Le gouvernement Congolais a présenté, le 20 janvier 2026, le bilan de la réforme de la dépense fiscale pétrolière conduite en 2025 par les ministères des Finances, des Hydrocarbures et de l’Économie nationale.
Cette réforme s’inscrit dans une stratégie de rationalisation des exonérations fiscales et de renforcement des recettes publiques.
L’objectif poursuivi étant double : réduire le coût budgétaire des exonérations tout en préservant la dynamique économique du secteur pétrolier.

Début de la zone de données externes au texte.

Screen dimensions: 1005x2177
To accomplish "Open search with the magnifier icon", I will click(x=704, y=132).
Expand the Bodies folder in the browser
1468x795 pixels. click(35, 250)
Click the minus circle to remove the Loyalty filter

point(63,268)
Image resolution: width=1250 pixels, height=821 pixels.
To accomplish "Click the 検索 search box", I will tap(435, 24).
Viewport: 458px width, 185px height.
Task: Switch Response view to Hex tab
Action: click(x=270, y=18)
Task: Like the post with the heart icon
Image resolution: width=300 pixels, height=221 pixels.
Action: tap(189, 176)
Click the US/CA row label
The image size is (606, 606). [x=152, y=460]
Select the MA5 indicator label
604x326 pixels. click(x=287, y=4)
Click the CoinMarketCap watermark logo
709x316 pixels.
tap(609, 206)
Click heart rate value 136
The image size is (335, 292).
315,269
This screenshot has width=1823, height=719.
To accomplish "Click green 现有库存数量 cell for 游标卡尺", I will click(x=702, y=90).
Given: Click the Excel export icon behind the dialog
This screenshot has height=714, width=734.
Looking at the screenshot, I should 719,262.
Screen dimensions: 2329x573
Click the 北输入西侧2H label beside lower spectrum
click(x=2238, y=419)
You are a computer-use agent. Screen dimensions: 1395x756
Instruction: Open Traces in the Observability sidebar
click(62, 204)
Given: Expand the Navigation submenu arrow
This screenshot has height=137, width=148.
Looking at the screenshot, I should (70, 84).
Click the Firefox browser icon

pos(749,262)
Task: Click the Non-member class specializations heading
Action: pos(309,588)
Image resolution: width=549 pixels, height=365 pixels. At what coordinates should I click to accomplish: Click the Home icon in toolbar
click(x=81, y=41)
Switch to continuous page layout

Avant la réforme, la dépense fiscale liée au carburant atteignait des niveaux jugés excessifs, estimés à environ 1,6 milliard USD en 2022 et 1,1 milliard USD en 2023, soit près de 15 % des recettes courantes de l’État. Pour y remédier, le gouvernement a adopté un arrêté interministériel le 02 mai 2025, élargissant la taxation du carburant à certaines catégories auparavant exonérées, notamment les entreprises minières et leurs sous-traitants.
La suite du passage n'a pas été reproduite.